越来越多的软件在使用DOM4J,连 Sun 的 JAXM 也在用 DOM4J。所以使用DOM4J处理XML是不错的选择。
package io.mycat.test.xml;
import java.io.InputStream;
import java.util.List;
import org.dom4j.Attribute;
import org.dom4j.Document;
import org.dom4j.DocumentException;
import org.dom4j.Element;
import org.dom4j.io.SAXReader;
public class DOM4Jr {
public static void main(String[] args) {
parse();
// write();
}
public static void parse() {
SAXReader reader = new SAXReader();
try {
InputStream in = JDOMr.class.getResourceAsStream("/rule.xml");
Document document = reader.read(in); // 这里的Document是dom4j的Document
Element root = document.getRootElement(); // 这里的Element是dom4j的Element
System.out.print("name=" + root.getName() + " ");
System.out.print("NamespacePrefix=" + root.getNamespacePrefix() + " ");
System.out.print("NamespaceURI=" + root.getNamespaceURI() + " ");
List lattr = root.attributes();
for (Attribute attr : lattr) {
System.out.print(" " + attr.getName() + "=" + attr.getValue() + " ");
}
System.out.println();
// all tableRule, function node
List children = root.elements();
print(children, 1);
} catch (DocumentException e) {
e.printStackTrace();
}
}
private static void print(List children, int ind) {
for (Element elt : children) {
for (int j = 0; j < ind; j++) {
System.out.print(" ");
}
System.out.print(elt.getName());
List lattr = elt.attributes();
for (Attribute attr : lattr) {
System.out.print(" " + attr.getName() + "=" + attr.getValue() + " ");
}
String txt = elt.getTextTrim();
if (txt.length() > 0) {
System.out.print("[" + txt + "]");
}
System.out.println();
// all tableRule, function node
List ch = elt.elements();
print(ch, ind + 1);
}
}
}
执行结果:
name=rule NamespacePrefix=mycat NamespaceURI=http://io.mycat/
tableRule name=mod-long
rule
columns[user_id]
algorithm[mod-long]
tableRule name=mod-long-from
rule
columns[from_user_id]
algorithm[mod-long]
tableRule name=mod-long-to
rule
columns[to_user_id]
algorithm[mod-long]
function name=mod-long class=io.mycat.route.function.PartitionByMod
property name=count [2]
property name=defaultNode [0]
上面就是JAVA的XML的四种解析方式,总的来说,优先使用DOM4J的方式。
现在回过头来再看一下MyCat的XML解析:
public static Document getDocument(final InputStream dtd, InputStream xml) throws ParserConfigurationException,
SAXException, IOException {
DocumentBuilderFactory factory = DocumentBuilderFactory.newInstance();
factory.setValidating(true);
factory.setNamespaceAware(false);
DocumentBuilder builder = factory.newDocumentBuilder();
builder.setEntityResolver(new EntityResolver() {
@Override
public InputSource resolveEntity(String publicId, String systemId) {
return new InputSource(dtd);
}
});
builder.setErrorHandler(new ErrorHandler() {
@Override
public void warning(SAXParseException e) {
}
@Override
public void error(SAXParseException e) throws SAXException {
throw e;
}
@Override
public void fatalError(SAXParseException e) throws SAXException {
throw e;
}
});
return builder.parse(xml);
}
首先:
DocumentBuilderFactory factory = DocumentBuilderFactory.newInstance();
factory.setValidating(true);
factory.setNamespaceAware(false);
DocumentBuilder builder = factory.newDocumentBuilder();
这一段用的是javax.xml.parsers包里的JAVA自带的基本类。

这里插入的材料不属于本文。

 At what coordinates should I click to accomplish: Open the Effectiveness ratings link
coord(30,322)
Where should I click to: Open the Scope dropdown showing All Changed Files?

接下来:
builder.setEntityResolver(new EntityResolver() {
@Override
public InputSource resolveEntity(String publicId, String systemId) {
return new InputSource(dtd);
}
});
builder.setErrorHandler(new ErrorHandler() {
@Override
public void warning(SAXParseException e) {
}
@Override
public void error(SAXParseException e) throws SAXException {
throw e;
}
@Override
public void fatalError(SAXParseException e) throws SAXException {
throw e;
}
});
这一段用的又是SAX的XML解析,最后:
return builder.parse(xml);
返回的又是org.w3c.dom包的Document类。
public static Document getDocument(final InputStream dtd, InputStream xml) throws DocumentException {
SAXReader reader = new SAXReader();
reader.setValidation(true);
reader.setEntityResolver(new EntityResolver() {
public InputSource resolveEntity(String publicId, String systemId) {
return new InputSource(dtd);
}
});
return reader.read(xml);
}
这以看到,代码相当简洁,而完成的功能又完全一样。这里的Document是DOM4J里的Document类,不再引用W3C的Document类,风格相当统一。本人已将MyCat里XML解析全部修改成DOM4J的方式,代码简洁不少。